Facing a 12-fold increase in tutoring hours since 2002, officials at Boston University’s Educational Resource Center say student demand has forced them to hire more tutors and even refer some students to other university programs when no ERC tutor can be found.
“We are constantly in the process of interviewing and training tutors,” ERC Director Maxine Milstein said in an October interview. “The request for tutors has increased from 500 hours in 2002 to almost 6,000 hours last year.”
The ERC, which moved from the Sargent Activities Center to the George Sherman Union last fall, offers a variety of academic support programs, such as peer tutoring and writing consultations. In the 2005-06 academic year, the ERC provided 5,935 hours of tutoring students, not including summer session tutoring.

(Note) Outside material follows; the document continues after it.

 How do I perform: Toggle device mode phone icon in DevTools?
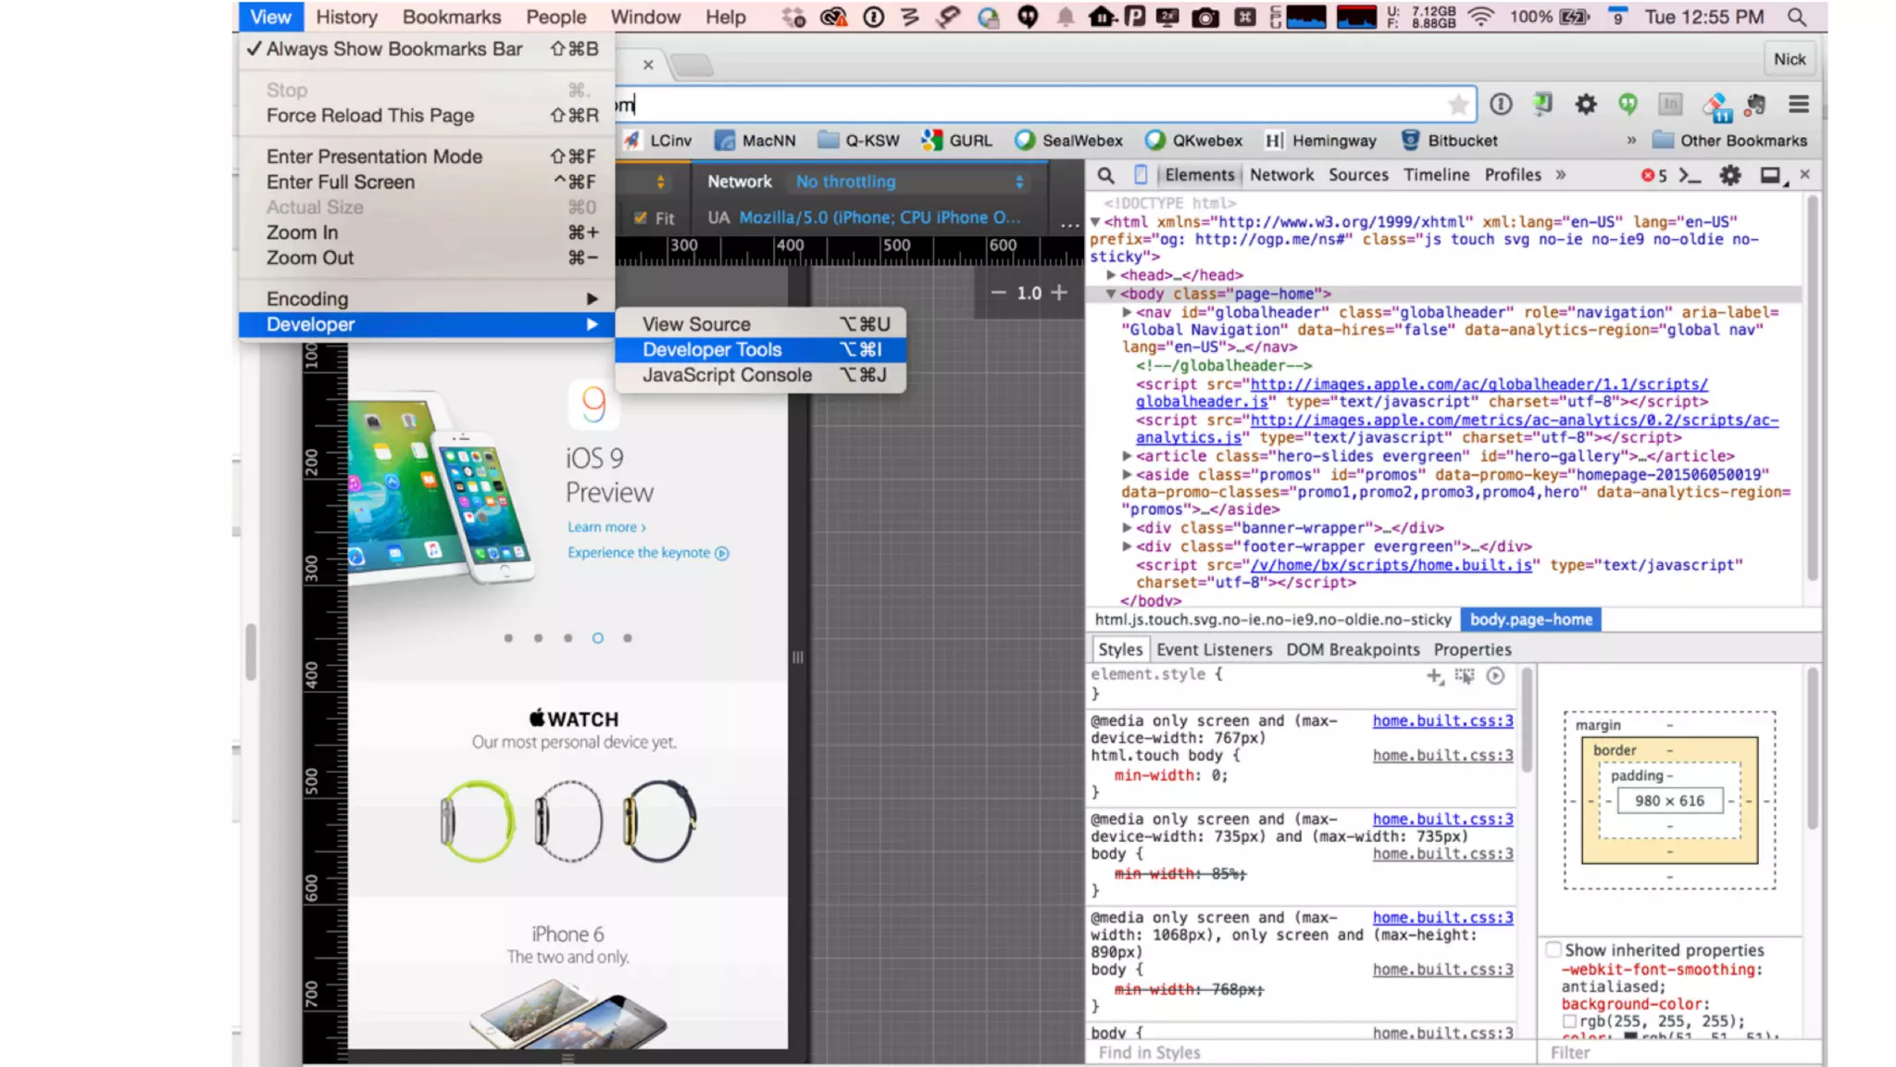click(1141, 175)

Currently, there are 182 tutors at the ERC.
“We take requests that we can’t fill and know we need to find a tutor for that person,” Milstein said. “We refer students to other people who can help them.”
Sargent College of Health and Rehabilitation Sciences senior Chrissy Carroll, who spends eight to 12 hours a week tutoring students at the ERC, said there is a “shortage of tutors this year, especially in science.”
“I believe I am the only tutor for nutrition and exercise physiology,” she said.
The ERC provides unassigned students with a list of alternative help resources in several departments, including math and physics.
Department chairmen are also working to make sure students have access to extra help.
“We have been trying to make sure that math [and statistics] students know about the different sources of help, including information about ERC, math [and statistics] tutoring room . . . along with information about office hours,” math instruction director Richard Hall said in an email. “Grad students tell me that the tutoring room has been very busy this year.”
Conversational Italian tutor Paolo Pironi said he noticed significantly more students seeking tutors this semester than last semester.
“I’ve heard that there are more people in the fall semester than spring,” the College of Engineering senior said.
Pironi tutors a total of 17 students in four groups in advanced and intermediate Italian for about four hours each week.
Math is also in high demand at the ERC, which currently advertises math drop-in hours on Mondays.
“I had 15 students assigned to me in two weeks,” math tutor Jake Epp, a College of Arts and Sciences sophomore, said.
According to tutors, once they feel they have taken on enough tutees, they put themselves “on hold” and do not accept any more students.
“Once tutors get six to seven students, they ask to be put on hold,” Carroll said. “Right now, I have about 14 students assigned to me.”
Epp, who is on hold, said, “supposedly I’m supposed to have three students contacting me” about future services.
Students seeking help at the ERC said they are becoming frustrated with the high demand for tutors as well. CAS sophomore Felicity Sparks said she came to the ERC at the beginning of the semester for an organic chemistry tutor.
“They put me on a waiting list, and they just contacted me [in the end of October],” she said. “I was a little surprised there were no tutors. It’s a pretty basic course.”
Sparks said she used the ERC as a resource last year with no problems.
Tutoring is available for one-on-one and group sessions. Individual meetings last one to two hours, and group sessions meet for three hours each week.
“Groups are easier to schedule because they’re friends,” chemistry and physics tutor Eric Carniol said. “They know each other’s schedules.
“It’s pretty consistent that students will complain about tutors not being able to fit their schedules,” the CAS junior continued. “That is a product of poor planning on the students’ part. If tutors are given enough time, they’ll find time to meet.”